間近で見ると、このようになっています。小さな穴が隠し釘の穴です。

パネル壁造作手順

少しデザインを変えたダイニングの壁パネルの下地も組み上がっています。

パネル壁造作手順

次は塗装屋さんの出番となります。継ぎ目や隠し釘の穴をパテ埋めし…、

パネル壁造作手順

木材のアクを防ぐシーラーを塗ったうえで、

パネル壁造作手順

全体をローラーで塗り上げてゆきます。

パネル壁造作手順

一通り塗り上がった後は、周りを養生したうえでスプレーで塗装して、 ダイニング壁の完成です。

パネル壁造作手順

そして、こちらが玄関ホールのパネル壁の仕上がりです。
品川N邸では、他の壁はクロスだったり、石張りだったりとバラエティーに富んだ仕上げとなる予定ですが、これらの塗装パネル壁が空間の中でどのように見えてくるか、設計した僕らも今からとても楽しみにしています!

施主検査立ち合い@松濤D邸

松濤D邸

ようやくリフォーム工事が完成した松濤D邸のお客さま検査(施主検査)にデザインアドバイザーとして立ち会って参りました。
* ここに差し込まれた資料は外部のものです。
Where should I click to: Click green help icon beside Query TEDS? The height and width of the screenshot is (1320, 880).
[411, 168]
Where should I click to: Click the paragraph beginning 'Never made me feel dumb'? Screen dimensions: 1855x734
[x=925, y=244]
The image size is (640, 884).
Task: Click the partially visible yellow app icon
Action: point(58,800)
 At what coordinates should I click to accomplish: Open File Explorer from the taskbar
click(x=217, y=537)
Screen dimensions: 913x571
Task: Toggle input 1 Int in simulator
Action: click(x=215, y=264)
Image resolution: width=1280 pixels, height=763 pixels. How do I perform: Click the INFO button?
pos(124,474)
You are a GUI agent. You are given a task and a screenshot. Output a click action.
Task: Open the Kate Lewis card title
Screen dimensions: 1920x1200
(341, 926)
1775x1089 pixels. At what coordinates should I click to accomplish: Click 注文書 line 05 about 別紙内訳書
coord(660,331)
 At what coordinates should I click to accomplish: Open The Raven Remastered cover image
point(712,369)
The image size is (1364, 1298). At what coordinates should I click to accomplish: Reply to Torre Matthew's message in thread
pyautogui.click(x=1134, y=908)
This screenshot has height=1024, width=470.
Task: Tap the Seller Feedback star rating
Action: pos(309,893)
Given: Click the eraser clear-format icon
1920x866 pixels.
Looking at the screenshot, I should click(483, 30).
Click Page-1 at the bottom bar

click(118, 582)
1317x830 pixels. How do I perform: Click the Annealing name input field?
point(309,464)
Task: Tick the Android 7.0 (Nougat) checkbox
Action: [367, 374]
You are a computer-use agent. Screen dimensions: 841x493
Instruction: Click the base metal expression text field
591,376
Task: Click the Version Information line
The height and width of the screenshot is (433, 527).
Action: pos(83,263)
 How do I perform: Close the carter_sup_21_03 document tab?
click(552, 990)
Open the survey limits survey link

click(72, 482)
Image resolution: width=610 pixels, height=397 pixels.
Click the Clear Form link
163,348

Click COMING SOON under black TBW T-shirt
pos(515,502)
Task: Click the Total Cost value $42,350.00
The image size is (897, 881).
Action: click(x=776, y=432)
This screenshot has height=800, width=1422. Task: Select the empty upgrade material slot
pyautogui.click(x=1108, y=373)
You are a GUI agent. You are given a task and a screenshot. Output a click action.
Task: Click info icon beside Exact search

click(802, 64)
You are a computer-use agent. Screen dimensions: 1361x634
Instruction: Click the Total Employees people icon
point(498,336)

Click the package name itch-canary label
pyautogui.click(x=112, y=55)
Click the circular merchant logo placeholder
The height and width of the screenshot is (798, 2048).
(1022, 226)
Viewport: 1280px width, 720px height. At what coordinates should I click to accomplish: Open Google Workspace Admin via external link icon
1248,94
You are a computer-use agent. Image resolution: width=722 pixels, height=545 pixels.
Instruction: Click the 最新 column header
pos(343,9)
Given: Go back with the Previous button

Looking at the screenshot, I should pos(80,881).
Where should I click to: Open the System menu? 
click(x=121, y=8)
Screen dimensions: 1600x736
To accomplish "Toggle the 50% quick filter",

工事途中の段階でも幾度か見学に来てくださっていたDさまには、それほどの驚きはなかったようですが、それでもとにかく質感のある気持ちよい空間に生まれ変わったこと、喜んでくださいました。

施主検査への立ち合いなのですが、実際には弊社の担当の前田君と僕、各務が1時間半ほど前の時間に現地に入って、気になる個所にフセンをつけて、それをどのように補修してゆくかをリフォームキューの森井さんと高橋さんに相談しておいた上で、チェック項目をDさまに確認して頂くという流れになっています。

こちらの玄関ホール空間もとにかくカッコよくなったと喜んで頂けました。良く写真を見て頂くと、所々に青や赤のフセンが張られています。

ダイニングからキッチンの入り口部分では、ビニールクロスの巻き込みが上手くできていない箇所があったので、そちらを説明させて頂きました。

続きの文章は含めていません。